Friday, February 13, 2009

Whale Thanks Rescuers

Full story at the San Francisco Chronicle.

A 50-foot female humpback whale was on the humpbacks' usual migratory route when she became entangled in the nylon ropes that link crab pots.

Rescue team members realized the only way to save the endangered leviathan was to dive into the water and cut the ropes. It was a very risky maneuver because the mere flip of a humpback's massive tail can kill a man.

About 20 crab-pot ropes were wrapped around the animal. Rope was wrapped at least four times around the tail, the back and the left front flipper, and there was a line in the whale's mouth. At least 12 crab traps, weighing 90 pounds each, hung off the whale, the divers said. The combined weight was pulling the whale downward, forcing her to struggle mightily to keep her blow-hole out of the water.

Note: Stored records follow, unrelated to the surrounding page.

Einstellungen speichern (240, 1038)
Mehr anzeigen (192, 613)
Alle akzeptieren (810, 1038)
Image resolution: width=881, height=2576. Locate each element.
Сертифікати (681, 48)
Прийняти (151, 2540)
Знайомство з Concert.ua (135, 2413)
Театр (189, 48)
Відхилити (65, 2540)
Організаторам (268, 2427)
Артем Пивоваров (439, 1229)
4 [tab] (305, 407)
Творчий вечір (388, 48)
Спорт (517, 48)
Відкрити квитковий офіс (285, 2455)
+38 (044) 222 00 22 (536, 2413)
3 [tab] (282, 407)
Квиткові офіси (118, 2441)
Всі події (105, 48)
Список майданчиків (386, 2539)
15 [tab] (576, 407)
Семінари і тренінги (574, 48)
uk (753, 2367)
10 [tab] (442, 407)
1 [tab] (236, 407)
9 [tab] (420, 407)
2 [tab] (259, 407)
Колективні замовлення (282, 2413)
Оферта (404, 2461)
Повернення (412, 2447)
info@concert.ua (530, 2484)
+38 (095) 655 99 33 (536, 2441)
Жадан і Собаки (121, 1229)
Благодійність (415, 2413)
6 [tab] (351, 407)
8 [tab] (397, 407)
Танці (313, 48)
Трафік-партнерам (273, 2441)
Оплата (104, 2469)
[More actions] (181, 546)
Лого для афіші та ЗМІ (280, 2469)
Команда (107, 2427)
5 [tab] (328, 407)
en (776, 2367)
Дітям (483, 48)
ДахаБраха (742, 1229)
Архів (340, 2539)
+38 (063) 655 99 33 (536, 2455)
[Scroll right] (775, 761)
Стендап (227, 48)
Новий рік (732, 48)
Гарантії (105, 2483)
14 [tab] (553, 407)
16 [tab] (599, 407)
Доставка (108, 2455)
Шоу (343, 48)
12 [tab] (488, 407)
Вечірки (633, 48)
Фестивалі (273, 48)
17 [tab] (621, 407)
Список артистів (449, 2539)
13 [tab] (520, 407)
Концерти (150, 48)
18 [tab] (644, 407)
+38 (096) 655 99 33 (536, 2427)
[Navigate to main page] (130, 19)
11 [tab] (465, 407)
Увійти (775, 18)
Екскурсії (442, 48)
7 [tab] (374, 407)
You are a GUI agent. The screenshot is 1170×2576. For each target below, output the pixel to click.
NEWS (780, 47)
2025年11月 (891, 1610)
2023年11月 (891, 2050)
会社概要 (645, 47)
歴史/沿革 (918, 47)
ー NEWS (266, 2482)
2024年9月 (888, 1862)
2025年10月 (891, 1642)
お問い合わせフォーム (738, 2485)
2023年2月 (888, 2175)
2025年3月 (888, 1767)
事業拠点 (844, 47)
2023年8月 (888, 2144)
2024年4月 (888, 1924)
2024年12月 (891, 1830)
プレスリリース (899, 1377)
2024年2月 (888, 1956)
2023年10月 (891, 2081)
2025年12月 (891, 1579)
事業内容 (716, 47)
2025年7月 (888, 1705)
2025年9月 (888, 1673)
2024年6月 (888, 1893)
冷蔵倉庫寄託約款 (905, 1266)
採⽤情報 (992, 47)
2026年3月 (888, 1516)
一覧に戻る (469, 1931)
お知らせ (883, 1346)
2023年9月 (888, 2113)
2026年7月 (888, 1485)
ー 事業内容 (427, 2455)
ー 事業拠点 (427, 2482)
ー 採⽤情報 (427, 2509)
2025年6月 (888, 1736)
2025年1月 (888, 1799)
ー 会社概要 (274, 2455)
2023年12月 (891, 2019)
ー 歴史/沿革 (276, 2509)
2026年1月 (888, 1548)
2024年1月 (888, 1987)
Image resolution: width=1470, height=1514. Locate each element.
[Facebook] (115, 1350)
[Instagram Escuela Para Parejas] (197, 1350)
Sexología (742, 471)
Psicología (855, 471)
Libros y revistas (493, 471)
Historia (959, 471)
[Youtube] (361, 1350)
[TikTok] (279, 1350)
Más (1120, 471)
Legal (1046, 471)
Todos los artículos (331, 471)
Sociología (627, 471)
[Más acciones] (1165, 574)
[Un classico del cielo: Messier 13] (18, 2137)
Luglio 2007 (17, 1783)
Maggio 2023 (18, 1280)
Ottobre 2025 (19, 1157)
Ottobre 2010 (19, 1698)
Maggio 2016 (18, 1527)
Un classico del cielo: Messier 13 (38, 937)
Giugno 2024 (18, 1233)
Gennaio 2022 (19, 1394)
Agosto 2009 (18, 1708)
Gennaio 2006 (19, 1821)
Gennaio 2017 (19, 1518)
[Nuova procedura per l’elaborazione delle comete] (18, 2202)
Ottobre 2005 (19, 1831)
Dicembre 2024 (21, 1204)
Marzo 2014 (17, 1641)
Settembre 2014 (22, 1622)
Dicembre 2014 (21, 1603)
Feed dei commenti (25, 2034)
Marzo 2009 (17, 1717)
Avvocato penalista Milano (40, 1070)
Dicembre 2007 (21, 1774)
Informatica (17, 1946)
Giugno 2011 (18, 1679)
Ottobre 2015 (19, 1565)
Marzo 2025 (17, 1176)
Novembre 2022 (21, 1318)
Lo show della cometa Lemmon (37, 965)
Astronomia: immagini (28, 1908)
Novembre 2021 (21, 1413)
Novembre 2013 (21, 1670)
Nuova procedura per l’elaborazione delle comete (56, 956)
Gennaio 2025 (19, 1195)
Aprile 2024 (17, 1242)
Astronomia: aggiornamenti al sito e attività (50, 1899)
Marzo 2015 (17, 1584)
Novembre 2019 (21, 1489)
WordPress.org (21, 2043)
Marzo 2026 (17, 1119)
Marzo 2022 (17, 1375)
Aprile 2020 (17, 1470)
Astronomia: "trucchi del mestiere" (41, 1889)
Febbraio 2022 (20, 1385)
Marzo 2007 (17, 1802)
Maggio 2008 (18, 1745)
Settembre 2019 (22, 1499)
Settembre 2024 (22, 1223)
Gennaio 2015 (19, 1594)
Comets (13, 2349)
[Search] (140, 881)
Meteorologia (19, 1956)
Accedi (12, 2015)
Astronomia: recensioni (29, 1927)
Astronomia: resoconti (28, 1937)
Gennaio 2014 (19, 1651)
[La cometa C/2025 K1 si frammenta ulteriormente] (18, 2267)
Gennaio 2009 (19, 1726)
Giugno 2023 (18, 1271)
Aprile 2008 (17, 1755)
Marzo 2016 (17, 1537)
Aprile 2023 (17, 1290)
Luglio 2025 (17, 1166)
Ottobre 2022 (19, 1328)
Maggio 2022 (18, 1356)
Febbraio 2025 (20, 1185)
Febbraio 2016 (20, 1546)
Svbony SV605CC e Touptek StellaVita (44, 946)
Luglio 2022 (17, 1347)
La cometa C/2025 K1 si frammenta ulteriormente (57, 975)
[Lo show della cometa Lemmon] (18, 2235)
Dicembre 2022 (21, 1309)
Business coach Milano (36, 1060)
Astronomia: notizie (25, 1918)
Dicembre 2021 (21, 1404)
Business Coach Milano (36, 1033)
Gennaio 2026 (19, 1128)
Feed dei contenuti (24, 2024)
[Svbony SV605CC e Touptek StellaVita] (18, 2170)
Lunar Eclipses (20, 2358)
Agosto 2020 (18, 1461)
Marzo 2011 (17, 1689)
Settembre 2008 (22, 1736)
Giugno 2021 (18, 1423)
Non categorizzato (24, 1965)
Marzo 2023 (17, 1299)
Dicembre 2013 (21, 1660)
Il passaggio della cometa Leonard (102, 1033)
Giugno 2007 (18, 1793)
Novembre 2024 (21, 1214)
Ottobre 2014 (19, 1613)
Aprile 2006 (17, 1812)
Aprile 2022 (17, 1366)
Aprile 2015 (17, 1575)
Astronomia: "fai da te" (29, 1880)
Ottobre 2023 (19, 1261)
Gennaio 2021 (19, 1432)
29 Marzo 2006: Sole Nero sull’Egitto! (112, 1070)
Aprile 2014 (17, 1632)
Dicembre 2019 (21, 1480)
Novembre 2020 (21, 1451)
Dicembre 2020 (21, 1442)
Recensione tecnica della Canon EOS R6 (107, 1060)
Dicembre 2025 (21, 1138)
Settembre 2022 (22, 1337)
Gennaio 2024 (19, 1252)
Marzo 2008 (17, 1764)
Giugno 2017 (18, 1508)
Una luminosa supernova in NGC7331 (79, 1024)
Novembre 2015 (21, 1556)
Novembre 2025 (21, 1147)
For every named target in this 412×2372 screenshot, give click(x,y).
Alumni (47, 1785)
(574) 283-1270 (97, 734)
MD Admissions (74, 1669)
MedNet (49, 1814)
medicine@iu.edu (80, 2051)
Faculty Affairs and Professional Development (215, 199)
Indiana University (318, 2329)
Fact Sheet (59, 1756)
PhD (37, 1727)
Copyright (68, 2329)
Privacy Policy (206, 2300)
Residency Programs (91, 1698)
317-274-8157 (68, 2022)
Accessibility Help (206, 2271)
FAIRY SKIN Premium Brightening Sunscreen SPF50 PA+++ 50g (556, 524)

Four divers spent about an hour cutting the ropes with a special curved knife. The whale floated passively in the water the whole time, he said, giving off a strange kind of vibration.

"It felt to me like she was thanking us," James Moskito, one of the rescue divers, said Tuesday.

When the whale realized she was free, she began swimming around in circles, according to the rescuers. Moskito said she swam to each diver, nuzzled him and then swam to the next one.

"She seemed kind of affectionate, like a dog that's happy to see you,'' Moskito said. "I never felt threatened. It was an amazing, unbelievable experience."

The daring rescue was the first successful attempt on the West Coast to free an entangled humpback, said Shelbi Stoudt, stranding manager for the Marine Mammal Center in Marin County.